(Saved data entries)
※

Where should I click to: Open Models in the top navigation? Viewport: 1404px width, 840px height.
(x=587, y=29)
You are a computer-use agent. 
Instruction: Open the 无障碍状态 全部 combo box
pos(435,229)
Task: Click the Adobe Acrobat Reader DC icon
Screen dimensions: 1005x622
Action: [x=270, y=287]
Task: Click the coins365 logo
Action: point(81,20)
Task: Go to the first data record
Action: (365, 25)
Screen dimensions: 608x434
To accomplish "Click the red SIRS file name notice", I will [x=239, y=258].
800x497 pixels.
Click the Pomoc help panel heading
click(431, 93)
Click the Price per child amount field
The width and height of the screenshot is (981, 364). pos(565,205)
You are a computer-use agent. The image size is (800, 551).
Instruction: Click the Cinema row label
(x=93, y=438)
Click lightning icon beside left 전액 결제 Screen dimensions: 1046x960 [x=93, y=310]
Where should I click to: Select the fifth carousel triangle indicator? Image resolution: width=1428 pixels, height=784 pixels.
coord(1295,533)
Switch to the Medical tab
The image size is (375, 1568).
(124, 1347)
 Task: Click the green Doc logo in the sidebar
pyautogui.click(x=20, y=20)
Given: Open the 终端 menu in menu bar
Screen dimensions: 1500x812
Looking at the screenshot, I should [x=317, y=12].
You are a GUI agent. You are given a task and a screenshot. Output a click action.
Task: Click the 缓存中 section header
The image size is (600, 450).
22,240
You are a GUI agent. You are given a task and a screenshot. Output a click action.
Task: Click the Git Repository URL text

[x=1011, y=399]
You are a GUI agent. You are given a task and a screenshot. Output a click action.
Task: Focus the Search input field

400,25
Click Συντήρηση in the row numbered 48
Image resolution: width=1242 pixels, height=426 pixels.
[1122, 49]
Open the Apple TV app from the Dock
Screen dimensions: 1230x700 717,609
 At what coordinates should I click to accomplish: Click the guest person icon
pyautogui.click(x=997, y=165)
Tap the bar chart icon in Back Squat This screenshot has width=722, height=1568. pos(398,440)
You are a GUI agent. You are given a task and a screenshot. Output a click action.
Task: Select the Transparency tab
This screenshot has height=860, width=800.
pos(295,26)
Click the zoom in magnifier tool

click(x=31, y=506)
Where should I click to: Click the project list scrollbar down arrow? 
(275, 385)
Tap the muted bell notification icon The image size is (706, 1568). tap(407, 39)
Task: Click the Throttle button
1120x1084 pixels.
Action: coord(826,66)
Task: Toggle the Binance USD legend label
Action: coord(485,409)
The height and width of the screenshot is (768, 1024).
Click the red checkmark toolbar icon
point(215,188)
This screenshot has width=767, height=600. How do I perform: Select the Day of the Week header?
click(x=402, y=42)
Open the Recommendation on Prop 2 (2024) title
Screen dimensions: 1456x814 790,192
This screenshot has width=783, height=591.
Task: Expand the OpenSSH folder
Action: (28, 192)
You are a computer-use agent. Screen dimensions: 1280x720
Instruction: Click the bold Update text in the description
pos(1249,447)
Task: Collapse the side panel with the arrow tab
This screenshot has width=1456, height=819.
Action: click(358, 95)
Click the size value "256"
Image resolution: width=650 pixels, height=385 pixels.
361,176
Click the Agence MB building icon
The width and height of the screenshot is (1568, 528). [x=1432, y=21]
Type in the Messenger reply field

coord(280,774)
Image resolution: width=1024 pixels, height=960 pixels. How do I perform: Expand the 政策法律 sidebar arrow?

※

=== EXERCISE BRIEF ===
Set every record down again exactly as written.

=== RESULT OF THIS TASK ===
Where should I click to: Open Models in the top navigation? Viewport: 1404px width, 840px height.
(x=587, y=29)
You are a computer-use agent. 
Instruction: Open the 无障碍状态 全部 combo box
pos(435,229)
Task: Click the Adobe Acrobat Reader DC icon
Screen dimensions: 1005x622
Action: [x=270, y=287]
Task: Click the coins365 logo
Action: point(81,20)
Task: Go to the first data record
Action: (365, 25)
Screen dimensions: 608x434
To accomplish "Click the red SIRS file name notice", I will [x=239, y=258].
800x497 pixels.
Click the Pomoc help panel heading
click(431, 93)
Click the Price per child amount field
The width and height of the screenshot is (981, 364). pos(565,205)
You are a computer-use agent. The image size is (800, 551).
Instruction: Click the Cinema row label
(x=93, y=438)
Click lightning icon beside left 전액 결제 Screen dimensions: 1046x960 [x=93, y=310]
Where should I click to: Select the fifth carousel triangle indicator? Image resolution: width=1428 pixels, height=784 pixels.
coord(1295,533)
Switch to the Medical tab
The image size is (375, 1568).
(124, 1347)
 Task: Click the green Doc logo in the sidebar
pyautogui.click(x=20, y=20)
Given: Open the 终端 menu in menu bar
Screen dimensions: 1500x812
Looking at the screenshot, I should [x=317, y=12].
You are a GUI agent. You are given a task and a screenshot. Output a click action.
Task: Click the 缓存中 section header
The image size is (600, 450).
22,240
You are a GUI agent. You are given a task and a screenshot. Output a click action.
Task: Click the Git Repository URL text

[x=1011, y=399]
You are a GUI agent. You are given a task and a screenshot. Output a click action.
Task: Focus the Search input field

400,25
Click Συντήρηση in the row numbered 48
Image resolution: width=1242 pixels, height=426 pixels.
[1122, 49]
Open the Apple TV app from the Dock
Screen dimensions: 1230x700 717,609
 At what coordinates should I click to accomplish: Click the guest person icon
pyautogui.click(x=997, y=165)
Tap the bar chart icon in Back Squat This screenshot has width=722, height=1568. pos(398,440)
You are a GUI agent. You are given a task and a screenshot. Output a click action.
Task: Select the Transparency tab
This screenshot has height=860, width=800.
pos(295,26)
Click the zoom in magnifier tool

click(x=31, y=506)
Where should I click to: Click the project list scrollbar down arrow? 
(275, 385)
Tap the muted bell notification icon The image size is (706, 1568). tap(407, 39)
Task: Click the Throttle button
1120x1084 pixels.
Action: coord(826,66)
Task: Toggle the Binance USD legend label
Action: coord(485,409)
The height and width of the screenshot is (768, 1024).
Click the red checkmark toolbar icon
point(215,188)
This screenshot has width=767, height=600. How do I perform: Select the Day of the Week header?
click(x=402, y=42)
Open the Recommendation on Prop 2 (2024) title
Screen dimensions: 1456x814 790,192
This screenshot has width=783, height=591.
Task: Expand the OpenSSH folder
Action: (28, 192)
You are a computer-use agent. Screen dimensions: 1280x720
Instruction: Click the bold Update text in the description
pos(1249,447)
Task: Collapse the side panel with the arrow tab
This screenshot has width=1456, height=819.
Action: click(358, 95)
Click the size value "256"
Image resolution: width=650 pixels, height=385 pixels.
361,176
Click the Agence MB building icon
The width and height of the screenshot is (1568, 528). [x=1432, y=21]
Type in the Messenger reply field

coord(280,774)
Image resolution: width=1024 pixels, height=960 pixels. How do I perform: Expand the 政策法律 sidebar arrow?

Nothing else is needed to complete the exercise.